Liu Zhiwei, a chemical researcher from the color technology team of Nippon Paint Group's core R&D center in Shanghai, said that in the Chinese market, body color has become one of the key selling points. Deep black car paint has long been the iconic color of luxury cars and is widely favored for its elegant appearance, strong visual impact and luxurious temperament. He pointed out that vehicle manufacturers are actively looking for ultra-black coating solutions that can be mass-produced and have extreme blackness to strengthen their brand image in the fierce competition.

In terms of process adaptation, one of the highlights of this new hybrid coating is that it can be applied through a traditional automotive spray production line without the need to completely reconstruct the existing coating process.

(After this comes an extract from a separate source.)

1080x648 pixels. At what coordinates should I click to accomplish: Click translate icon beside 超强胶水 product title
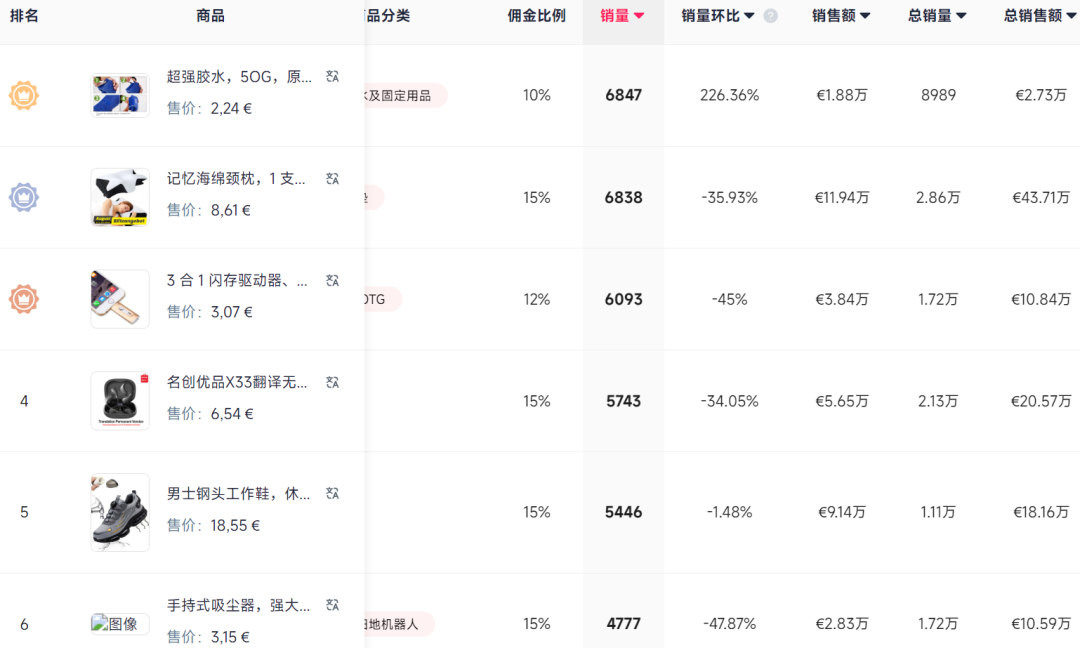[x=333, y=76]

In tests exposed to moisture and high-humidity environments, the research team found that the coating performed well in terms of long-term stability and passed key tests such as humidity, water resistance, and adhesion, showing good potential for industrial application. The Shanghai team has completed the spray painting display on a model car. The car body presents a deep black that is almost non-reflective, and the curved surface details of the car body are almost invisible under the light.

From the perspective of technical principles, the vertically aligned carbon nanotube array (VACNT) coating itself is one of the "blackest" materials known to the scientific community. Its nanoscale tubular structure is perpendicular to the substrate surface, forming extremely high porosity and multiple scattering channels. After the incident light enters the "nano forest", it is continuously scattered and absorbed, making it extremely difficult to escape, thus achieving extremely high light absorption. As early as 2014, Vantablack, developed by the British company Surrey NanoSystems, attracted widespread attention based on similar principles and has been applied in fields such as art and internal extinction of space telescopes.

However, when it comes to demanding application scenarios such as automobiles, how to balance the ultimate optical performance with mechanical and process performance has always been the biggest problem in engineering implementation. The hybrid carbon black-carbon nanotube (CB-CNT) solution proposed by the Chinese team this time synergizes the two types of carbon materials at the micro level. It not only takes advantage of the super light-absorbing ability of the nanotube array, but also relies on the mature process route and physical strength of the conventional carbon black system, providing the possibility for large-scale mass production.

The researchers also said that in the future, they are expected to further introduce Gradient Refractive Index Technology (GRIT) into this hybrid system, that is, building a structure with gradually changing refractive index from top to bottom inside the coating to further reduce surface reflection and allow light to have "nowhere to escape" after entering the coating. In the field of ultra-black materials, some of the latest achievements have approached the so-called "four nines" (99.99%) absorption level, but in this extreme range, how to accurately measure it is a challenge in itself.

Relevant results have been published in the academic journal "Matter & Light" and released through Cell Press and EurekAlert. Industry observers believe that as the demand for black high-end models in China's local market continues to grow, once this type of ultra-black coating with mass production feasibility is truly introduced into OEMs, it is expected to bring new competitive focus in multiple dimensions such as visual design, brand recognition, and functional matting. Whether it can truly win the title of "the world's blackest automotive coating" may still be difficult to determine before the further development of measurement technology, but a technical and aesthetic competition surrounding "extreme black" has obviously begun in the Chinese market.